# TASK BRIEF
What are the lines below, starting at the line containing "À la une (20, 1977)" and ending at the line containing "Accessibility Statement (159, 2168)"? Write them out exactly, ends included, without pictures.

Saved data entries:
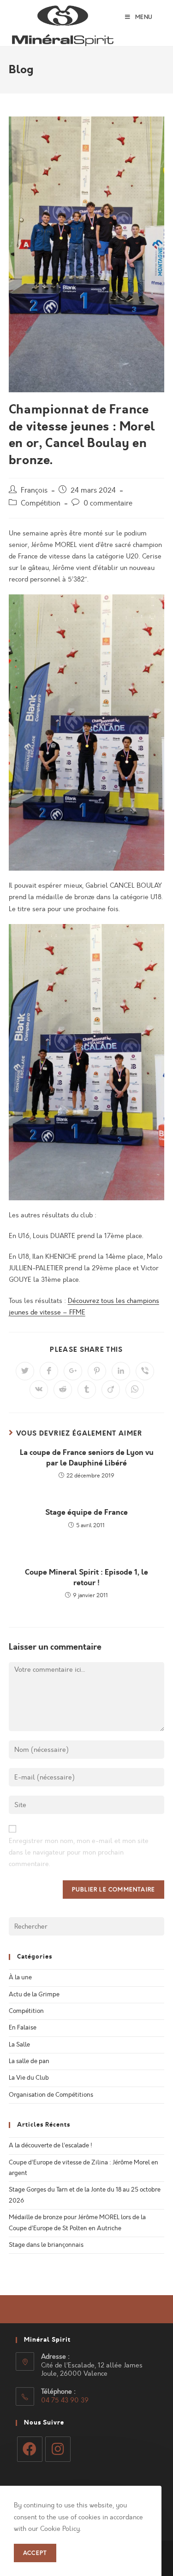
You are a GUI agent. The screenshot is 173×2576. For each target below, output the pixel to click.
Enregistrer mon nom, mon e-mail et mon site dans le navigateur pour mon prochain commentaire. (79, 1852)
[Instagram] (58, 2449)
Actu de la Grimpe (34, 1994)
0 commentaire (108, 503)
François (34, 490)
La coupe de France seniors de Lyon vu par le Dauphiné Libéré (87, 1458)
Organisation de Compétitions (51, 2095)
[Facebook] (29, 2449)
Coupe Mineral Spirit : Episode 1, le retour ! (86, 1577)
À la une (20, 1977)
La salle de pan (29, 2061)
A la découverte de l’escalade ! (50, 2145)
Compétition (40, 503)
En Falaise (22, 2028)
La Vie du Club (29, 2078)
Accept (35, 2553)
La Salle (19, 2045)
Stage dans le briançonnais (46, 2245)
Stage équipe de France (86, 1512)
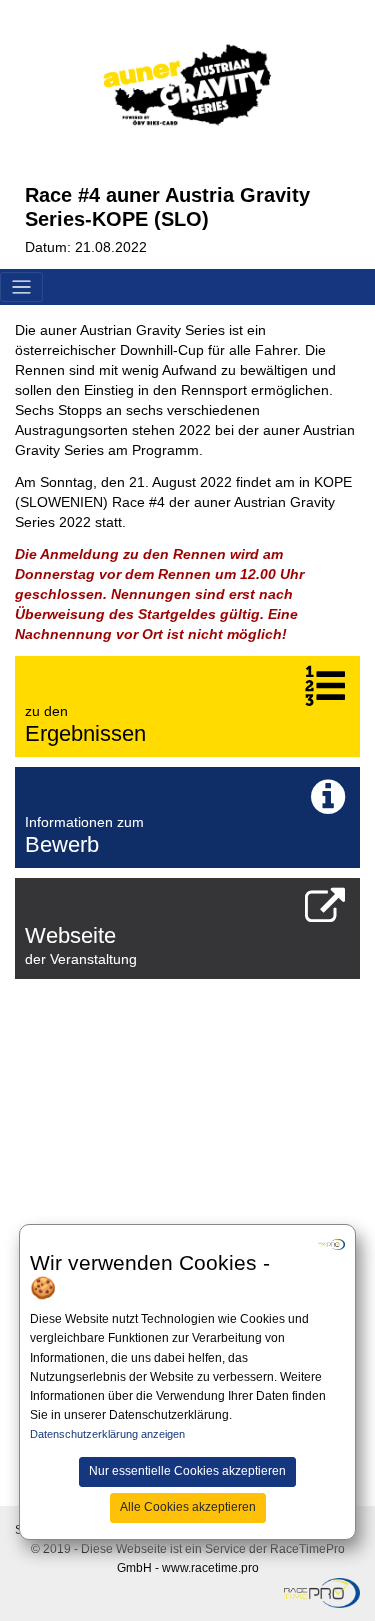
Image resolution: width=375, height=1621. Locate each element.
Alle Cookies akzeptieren (188, 1507)
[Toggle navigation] (21, 287)
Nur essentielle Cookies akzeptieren (187, 1471)
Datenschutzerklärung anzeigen (107, 1434)
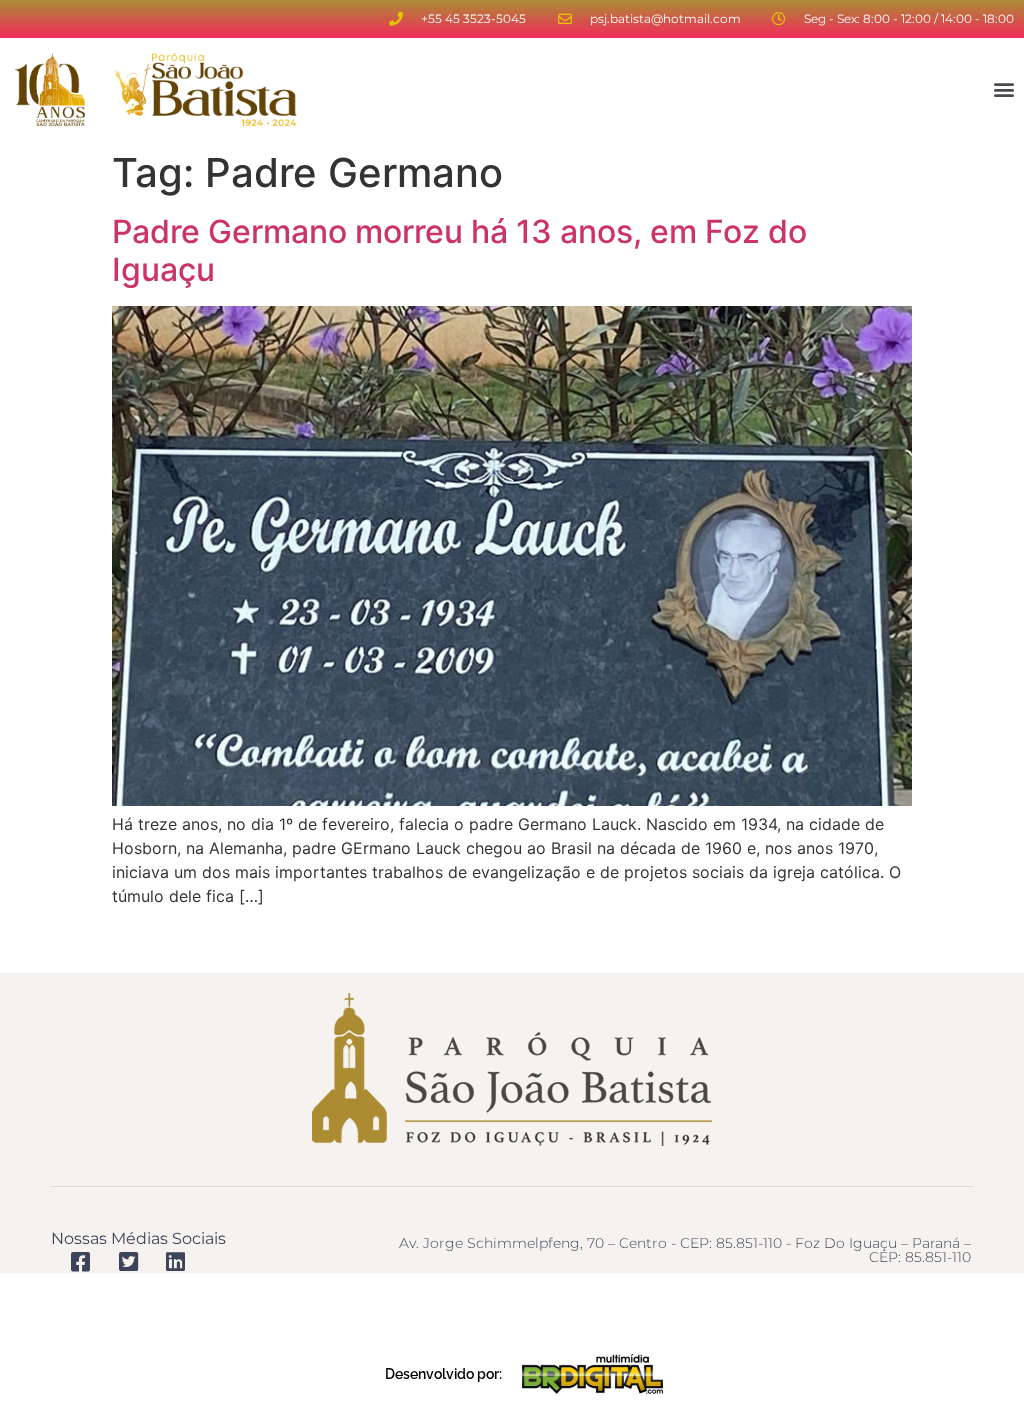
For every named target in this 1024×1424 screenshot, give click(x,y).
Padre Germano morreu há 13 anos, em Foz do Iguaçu (459, 250)
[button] (1004, 89)
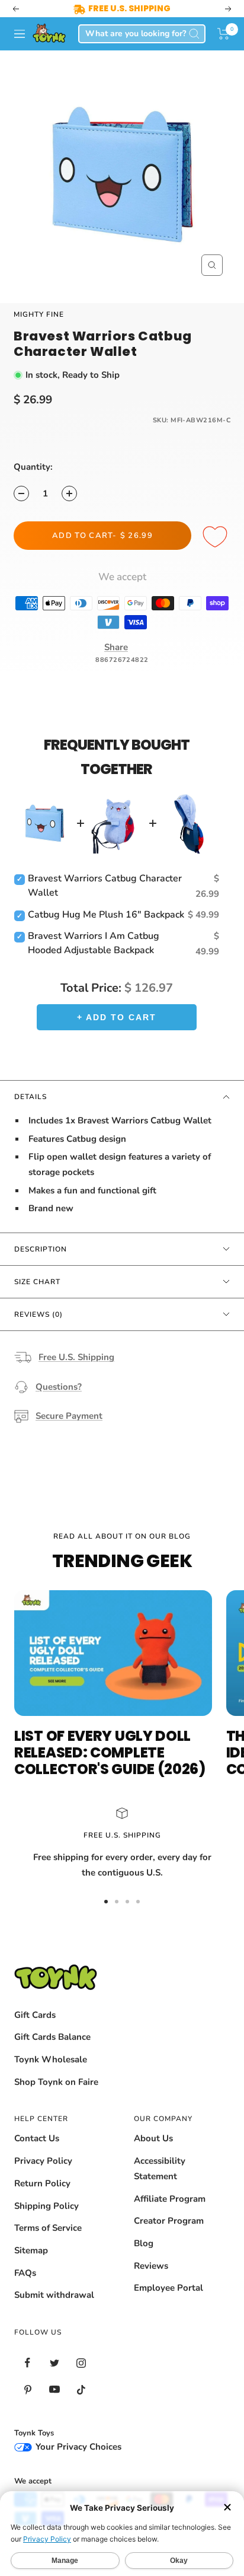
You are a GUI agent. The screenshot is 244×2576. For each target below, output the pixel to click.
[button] (223, 34)
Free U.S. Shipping (76, 1357)
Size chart (37, 1282)
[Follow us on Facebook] (27, 2362)
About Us (153, 2138)
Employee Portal (168, 2288)
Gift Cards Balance (52, 2037)
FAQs (25, 2273)
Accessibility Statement (159, 2168)
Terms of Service (48, 2228)
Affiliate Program (170, 2199)
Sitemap (31, 2250)
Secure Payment (69, 1416)
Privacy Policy (43, 2161)
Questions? (59, 1387)
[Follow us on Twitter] (54, 2362)
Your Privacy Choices (77, 2447)
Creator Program (169, 2221)
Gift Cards (35, 2015)
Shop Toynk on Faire (56, 2082)
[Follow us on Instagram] (81, 2362)
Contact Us (36, 2138)
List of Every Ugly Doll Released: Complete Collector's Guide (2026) (110, 1752)
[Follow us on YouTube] (54, 2389)
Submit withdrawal (54, 2295)
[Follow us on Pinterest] (27, 2389)
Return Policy (42, 2183)
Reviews (151, 2266)
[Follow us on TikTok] (81, 2389)
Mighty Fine (39, 314)
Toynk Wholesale (50, 2059)
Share (116, 647)
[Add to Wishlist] (216, 537)
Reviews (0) (38, 1314)
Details (30, 1096)
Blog (143, 2243)
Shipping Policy (46, 2206)
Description (40, 1249)
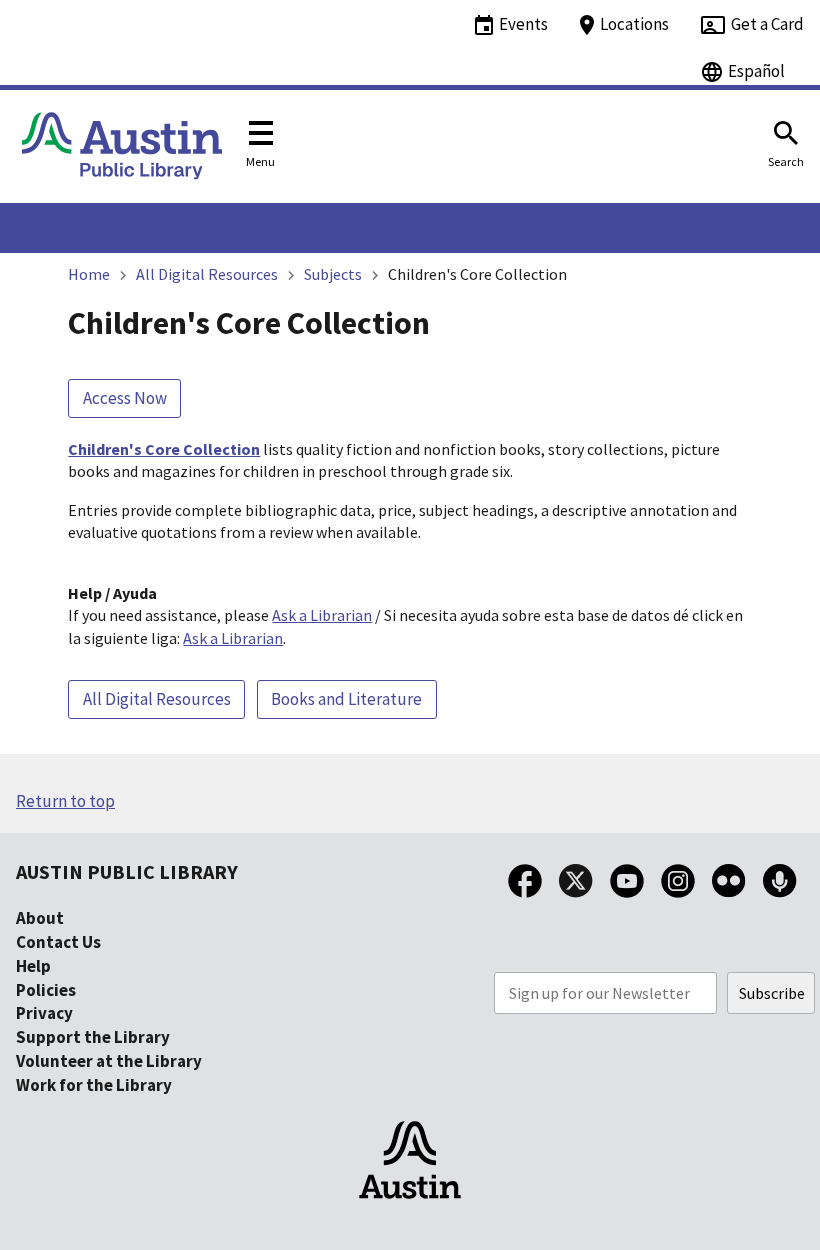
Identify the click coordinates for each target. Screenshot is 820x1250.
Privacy (44, 1013)
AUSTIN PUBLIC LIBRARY (127, 871)
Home (89, 274)
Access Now (125, 398)
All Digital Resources (207, 274)
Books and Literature (346, 699)
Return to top (65, 801)
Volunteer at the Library (109, 1061)
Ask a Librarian (322, 615)
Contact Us (58, 942)
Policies (46, 990)
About (40, 918)
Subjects (333, 274)
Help (33, 966)
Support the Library (93, 1037)
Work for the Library (94, 1085)
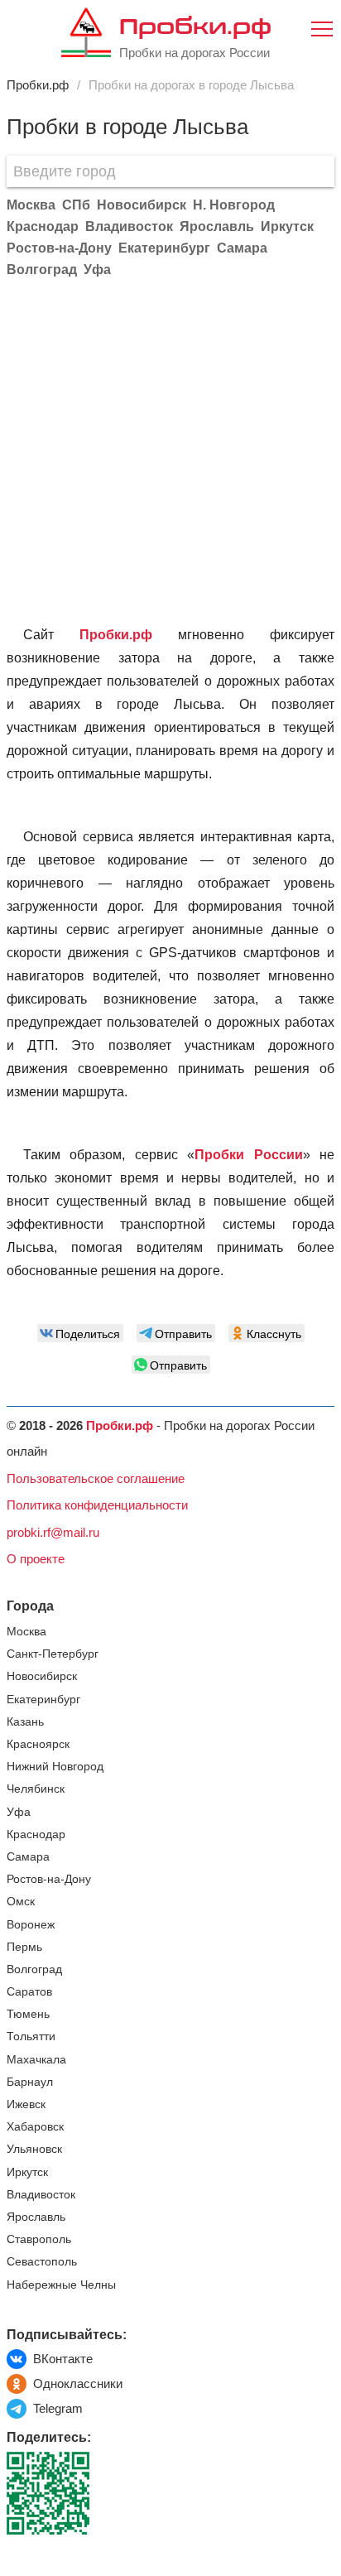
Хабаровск (35, 2127)
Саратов (29, 1992)
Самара (28, 1857)
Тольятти (31, 2036)
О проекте (36, 1559)
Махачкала (36, 2060)
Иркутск (27, 2172)
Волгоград (34, 1969)
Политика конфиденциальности (97, 1505)
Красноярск (38, 1744)
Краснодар (36, 1834)
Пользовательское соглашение (96, 1478)
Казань (25, 1722)
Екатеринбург (43, 1699)
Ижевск (26, 2104)
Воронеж (31, 1925)
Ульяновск (34, 2149)
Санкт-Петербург (52, 1654)
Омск (21, 1901)
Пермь (24, 1947)
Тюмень (28, 2014)
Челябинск (36, 1789)
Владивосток (41, 2194)
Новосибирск (42, 1676)
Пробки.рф (195, 25)
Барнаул (30, 2082)
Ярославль (36, 2217)
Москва (26, 1631)
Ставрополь (39, 2239)
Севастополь (42, 2262)
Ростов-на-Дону (49, 1879)
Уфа (19, 1812)
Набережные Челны (61, 2285)
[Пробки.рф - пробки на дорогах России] (86, 36)
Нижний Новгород (55, 1766)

# WRITTEN RESPONSE
À la une (20, 1977)
La salle de pan (29, 2061)
A la découverte de l’escalade ! (50, 2145)
Compétition (40, 503)
En Falaise (22, 2028)
La Vie du Club (29, 2078)
Accept (35, 2553)
La Salle (19, 2045)
Stage dans le briançonnais (46, 2245)
Stage équipe de France (86, 1512)
Image resolution: width=375, height=1621. Locate each element.
Alle Cookies akzeptieren (188, 1507)
[Toggle navigation] (21, 287)
Nur essentielle Cookies akzeptieren (187, 1471)
Datenschutzerklärung anzeigen (107, 1434)
For every named target in this 1024×1424 screenshot, give click(x,y).
Padre Germano morreu há 13 anos, em Foz do Iguaçu (459, 250)
[button] (1004, 89)
You are a GUI agent. The screenshot is 244×2576. For each target below, output the pixel to click.
[button] (223, 34)
Free U.S. Shipping (76, 1357)
Size chart (37, 1282)
[Follow us on Facebook] (27, 2362)
About Us (153, 2138)
Employee Portal (168, 2288)
Gift Cards Balance (52, 2037)
FAQs (25, 2273)
Accessibility Statement (159, 2168)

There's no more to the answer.